# What to work on:
For each line of the data below, copy it if it holds the word "computer".

---------- Listed records ----------

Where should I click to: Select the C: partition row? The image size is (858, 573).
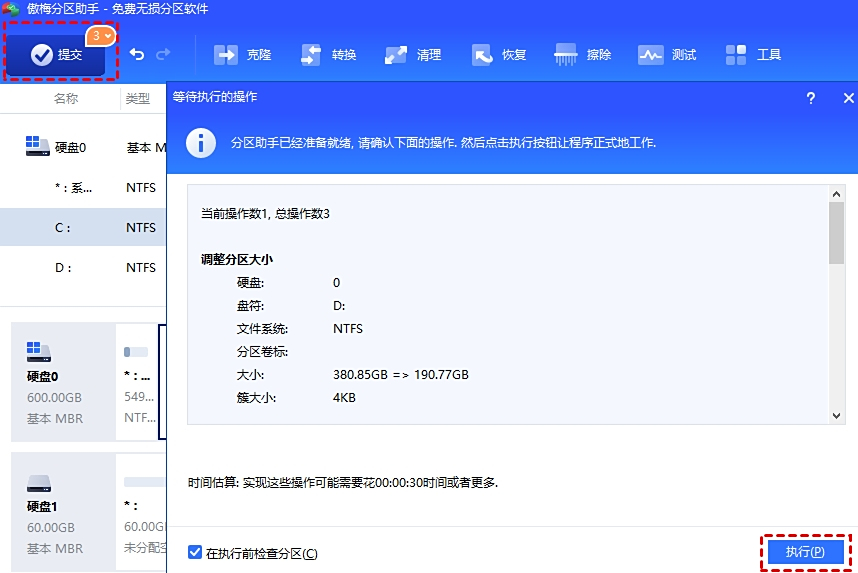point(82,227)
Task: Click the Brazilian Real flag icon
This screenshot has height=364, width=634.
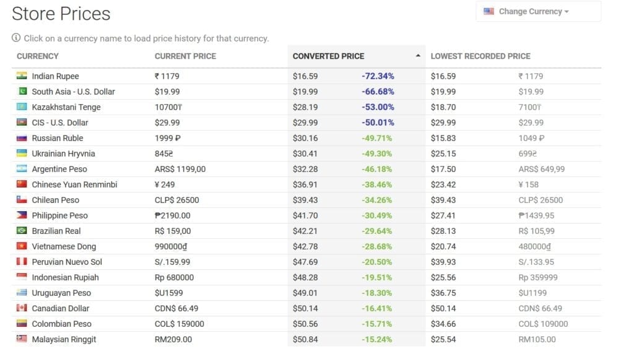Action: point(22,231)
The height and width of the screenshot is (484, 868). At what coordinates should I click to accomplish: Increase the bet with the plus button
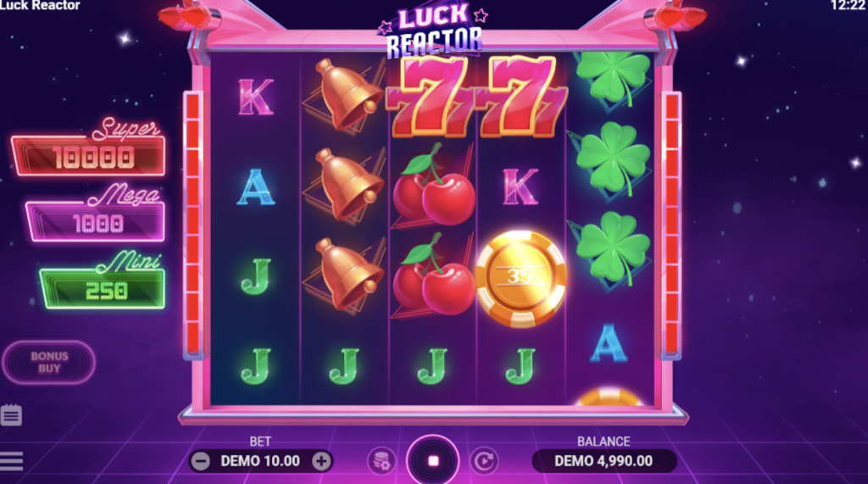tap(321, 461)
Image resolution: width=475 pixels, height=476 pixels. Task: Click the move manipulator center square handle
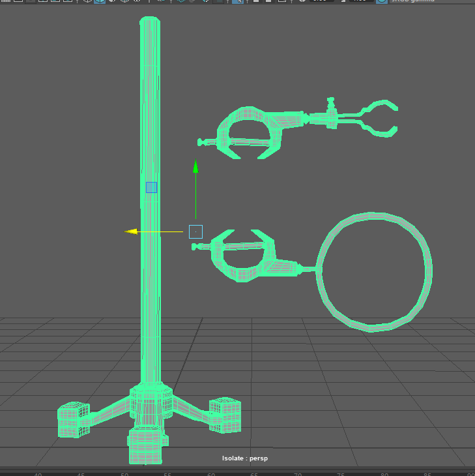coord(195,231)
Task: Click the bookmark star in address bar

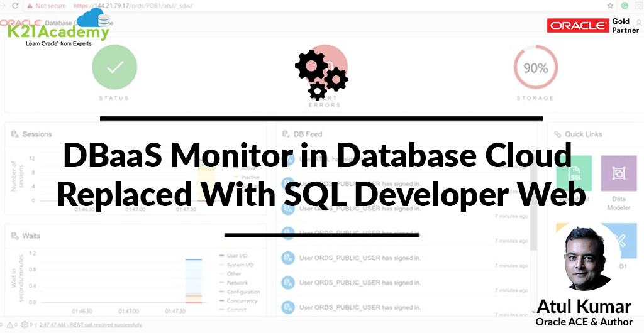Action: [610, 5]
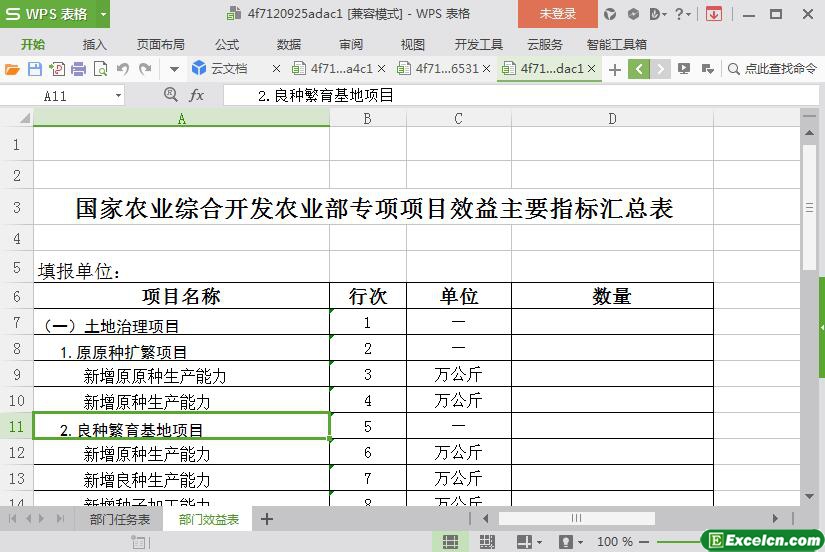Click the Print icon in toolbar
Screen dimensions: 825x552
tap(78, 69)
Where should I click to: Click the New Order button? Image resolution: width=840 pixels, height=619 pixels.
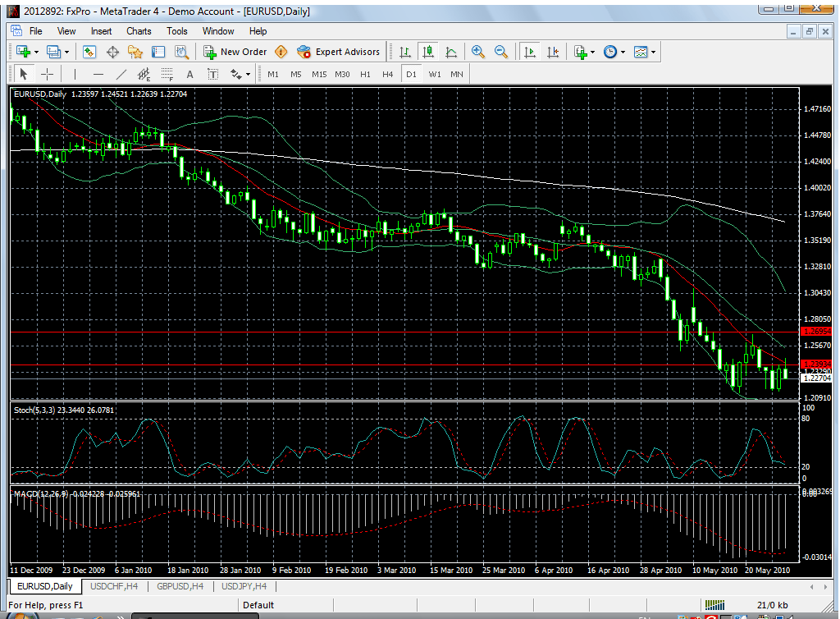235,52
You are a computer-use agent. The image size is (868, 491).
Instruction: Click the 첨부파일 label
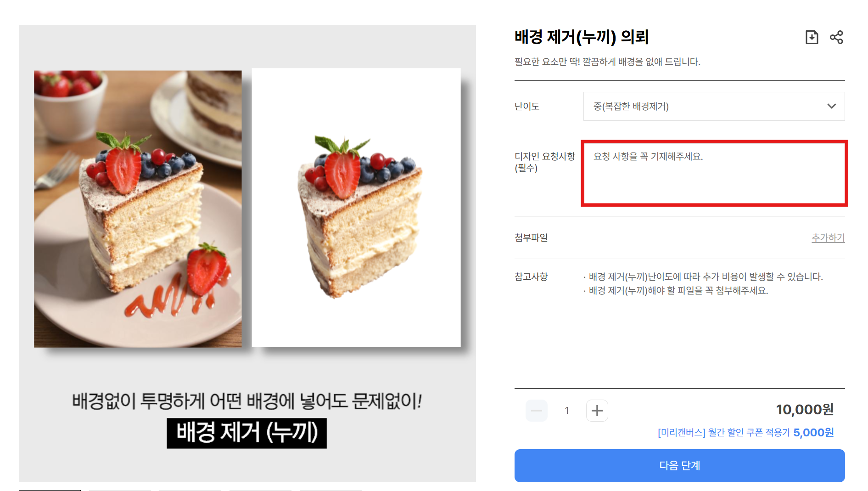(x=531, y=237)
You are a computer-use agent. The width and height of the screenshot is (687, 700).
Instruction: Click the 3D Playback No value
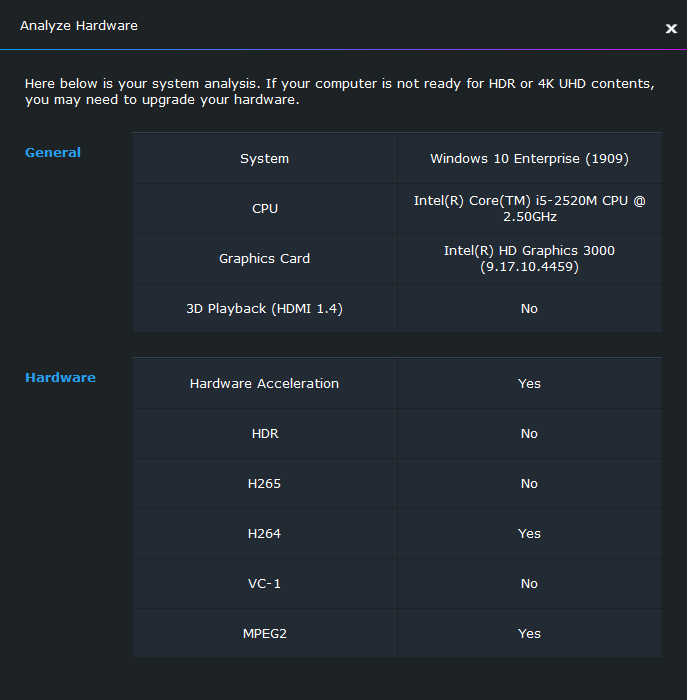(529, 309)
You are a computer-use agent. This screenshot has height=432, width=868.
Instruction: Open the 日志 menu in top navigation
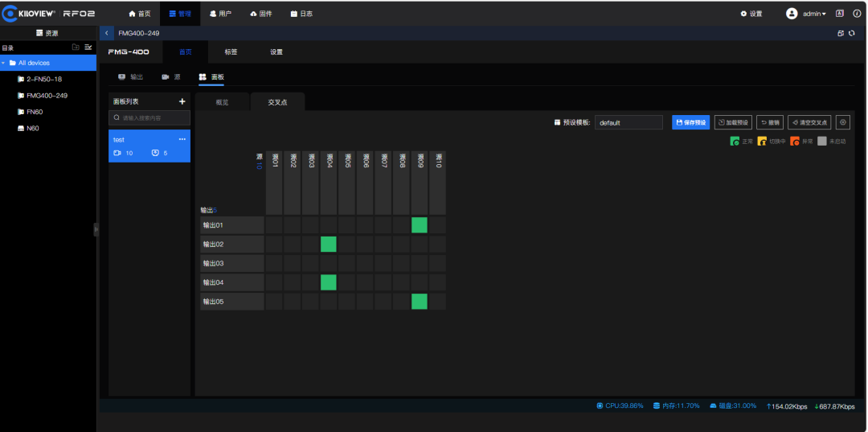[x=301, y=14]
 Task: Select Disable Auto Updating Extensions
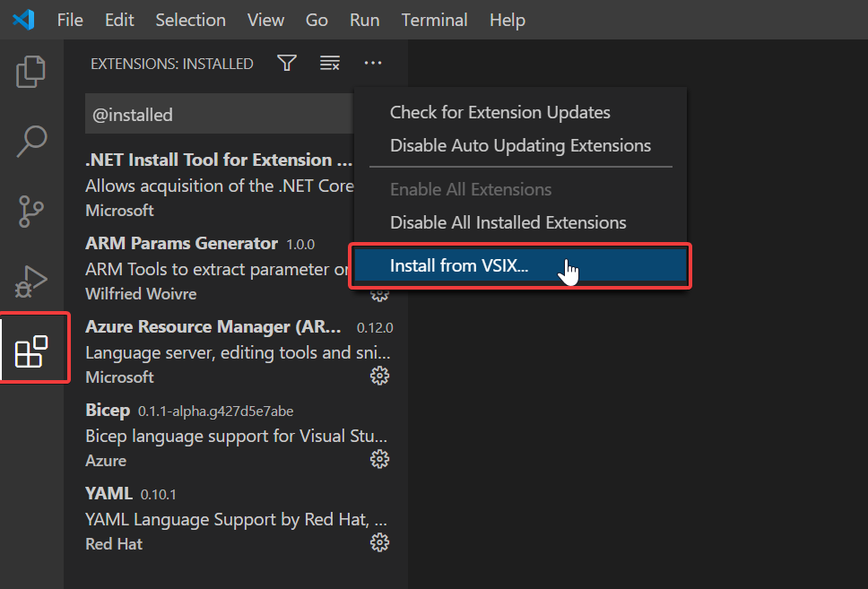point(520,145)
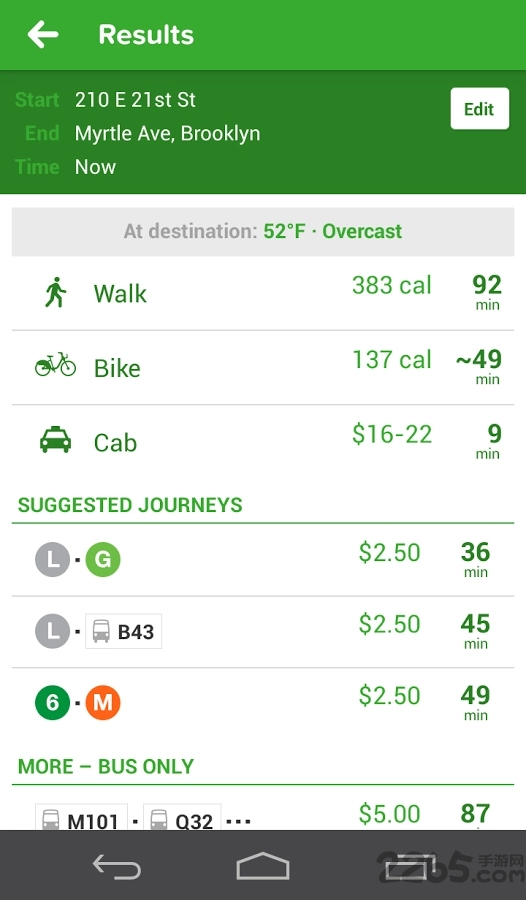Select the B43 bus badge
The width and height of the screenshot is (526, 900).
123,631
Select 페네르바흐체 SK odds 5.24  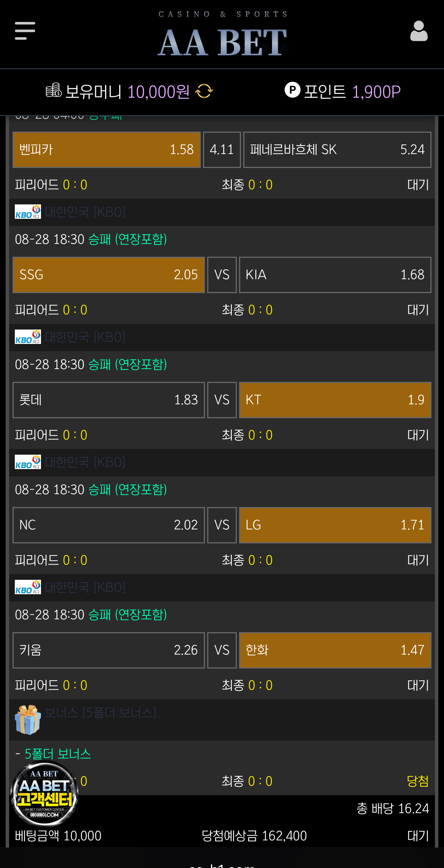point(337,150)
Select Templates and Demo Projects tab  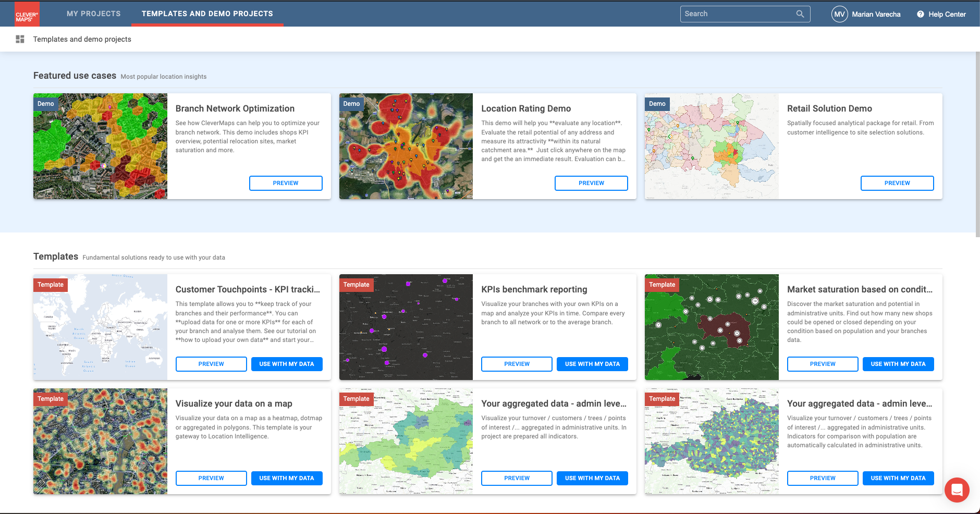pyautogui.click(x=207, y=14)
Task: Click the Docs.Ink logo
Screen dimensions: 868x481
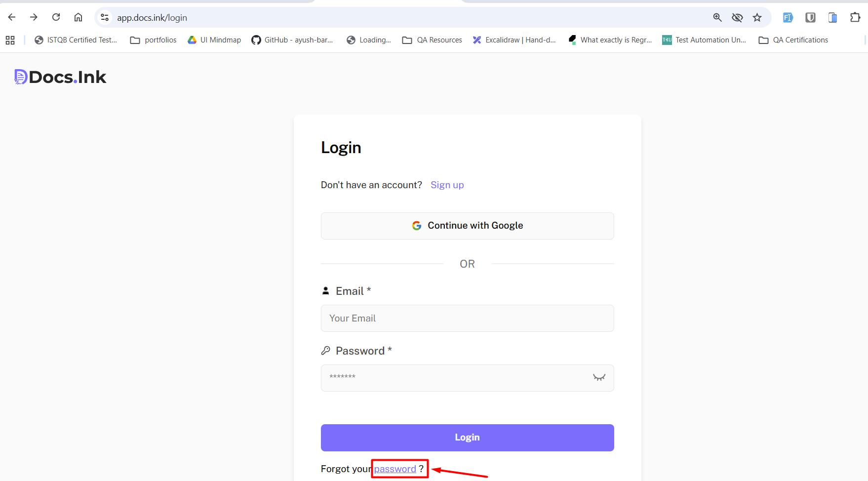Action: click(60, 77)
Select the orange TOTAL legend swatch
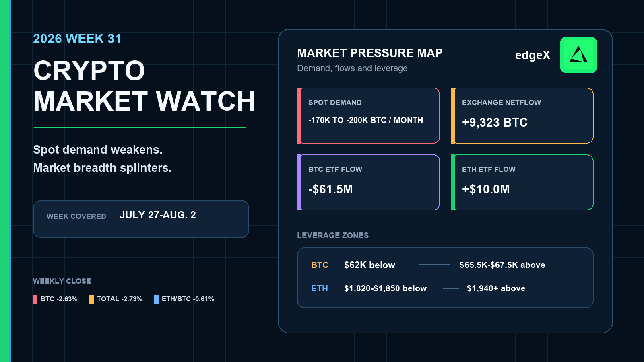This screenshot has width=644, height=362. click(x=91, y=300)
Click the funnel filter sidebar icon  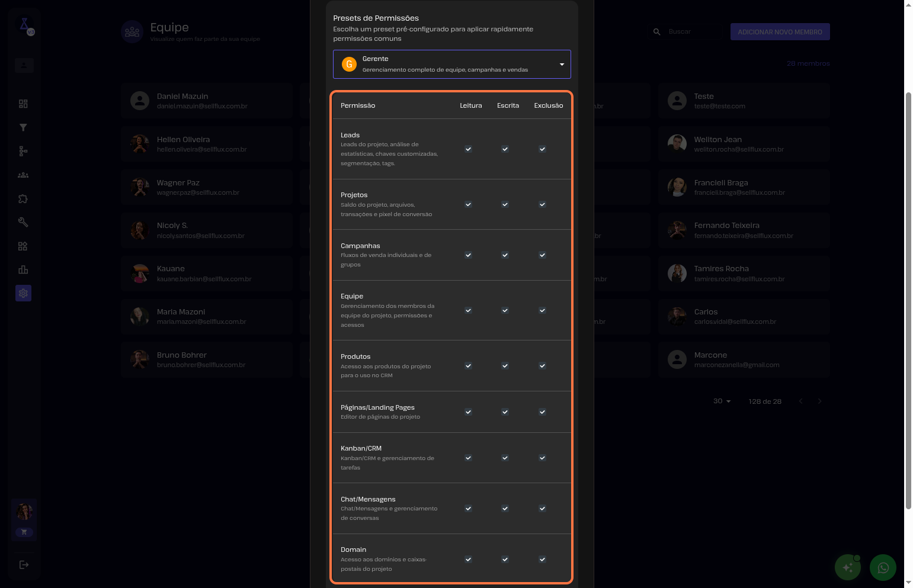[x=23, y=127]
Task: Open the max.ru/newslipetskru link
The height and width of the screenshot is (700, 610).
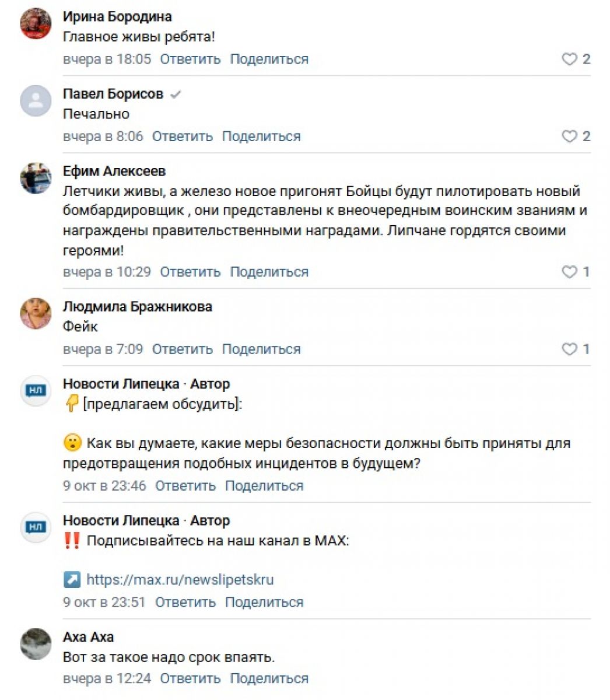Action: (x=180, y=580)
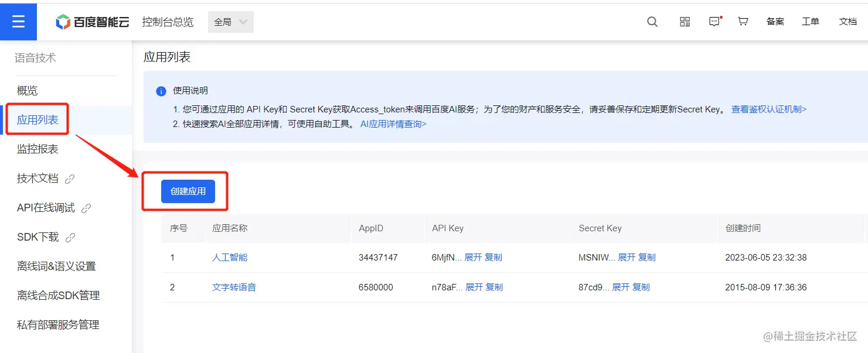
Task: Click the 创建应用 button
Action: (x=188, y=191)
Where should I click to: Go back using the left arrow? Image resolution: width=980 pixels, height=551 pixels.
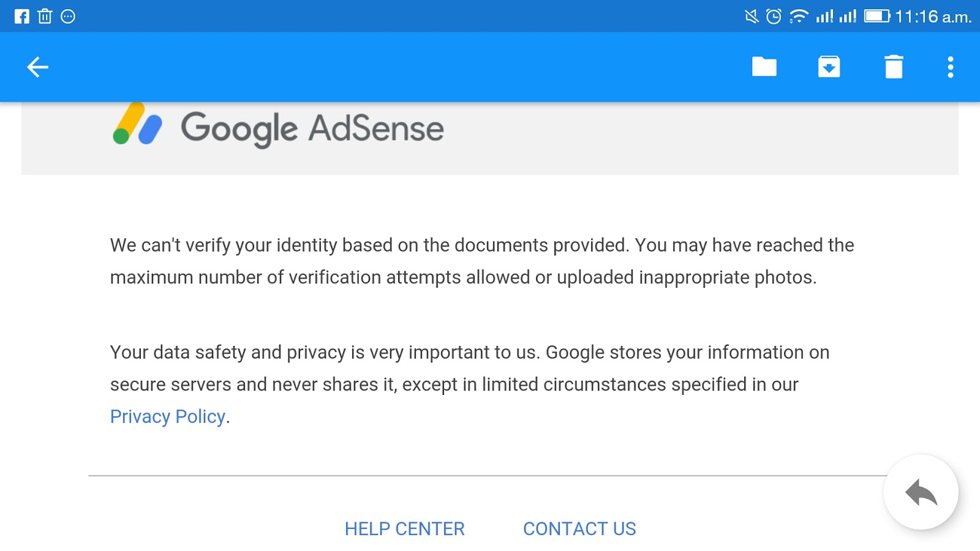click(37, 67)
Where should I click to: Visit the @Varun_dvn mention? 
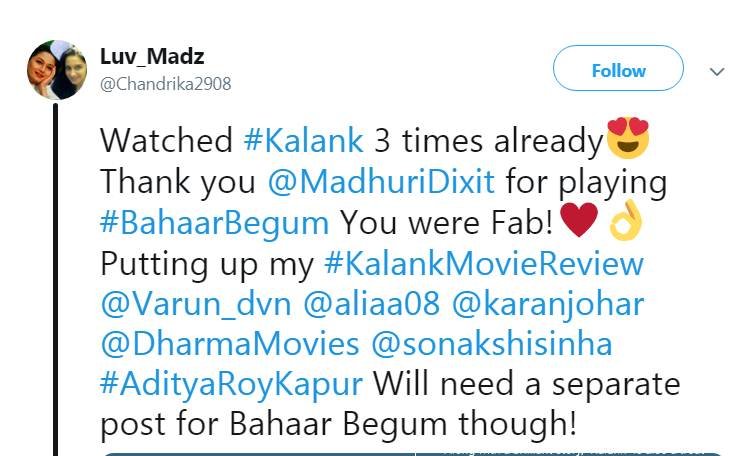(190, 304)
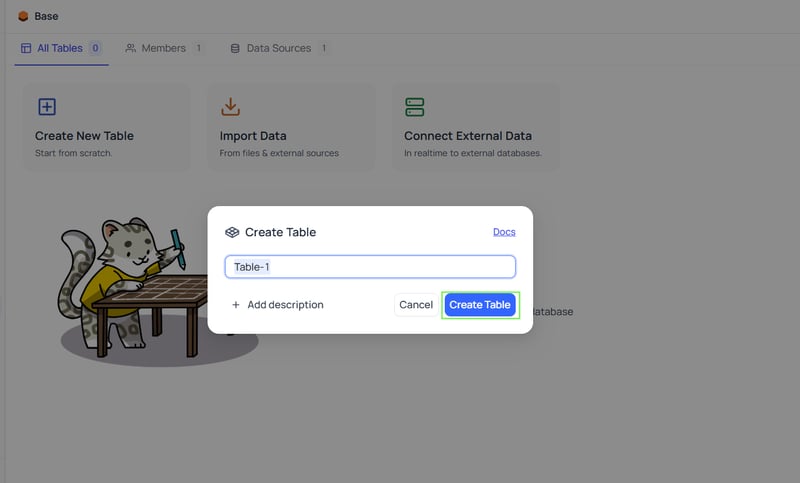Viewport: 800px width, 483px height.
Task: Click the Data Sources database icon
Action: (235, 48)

----------

# Result of this task:
You are a computer-use agent. The image size is (868, 491).
You are a computer-use agent. The width and height of the screenshot is (687, 700).
You are a computer-use agent. This screenshot has height=432, width=868.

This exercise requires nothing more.